Aim: Please format the records below as a JSON list of strings, with one string for each line and no blank lines. Leave the pictures out.

Dataset extract:
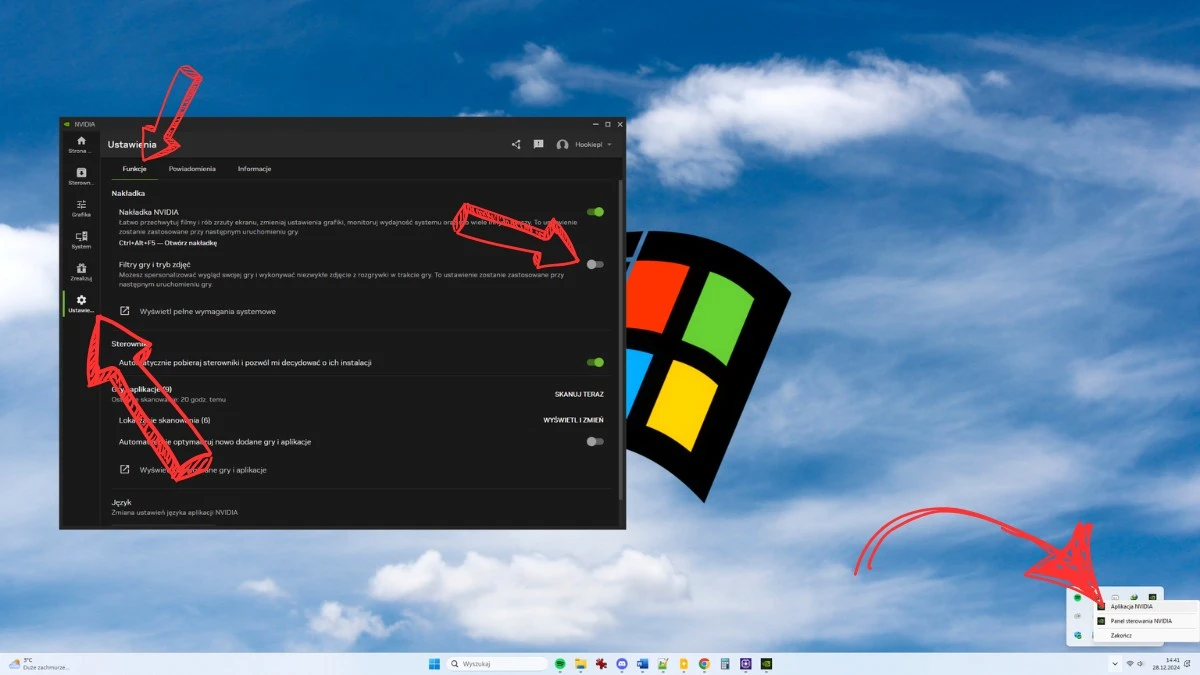Open the Grafika settings panel icon
This screenshot has height=675, width=1200.
pos(80,206)
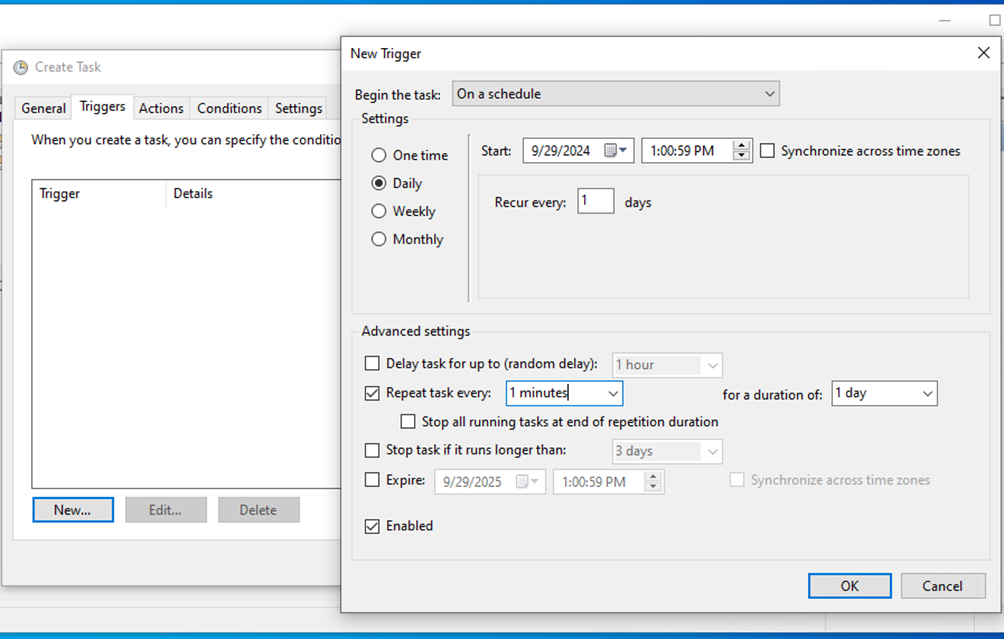Select the Monthly radio button
The height and width of the screenshot is (639, 1004).
(x=379, y=240)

Task result:
[
  "Open the Grafika settings panel icon",
  "This screenshot has height=675, width=1200.",
  "pos(80,206)",
  "Select the Monthly radio button",
  "The height and width of the screenshot is (639, 1004).",
  "(x=379, y=240)"
]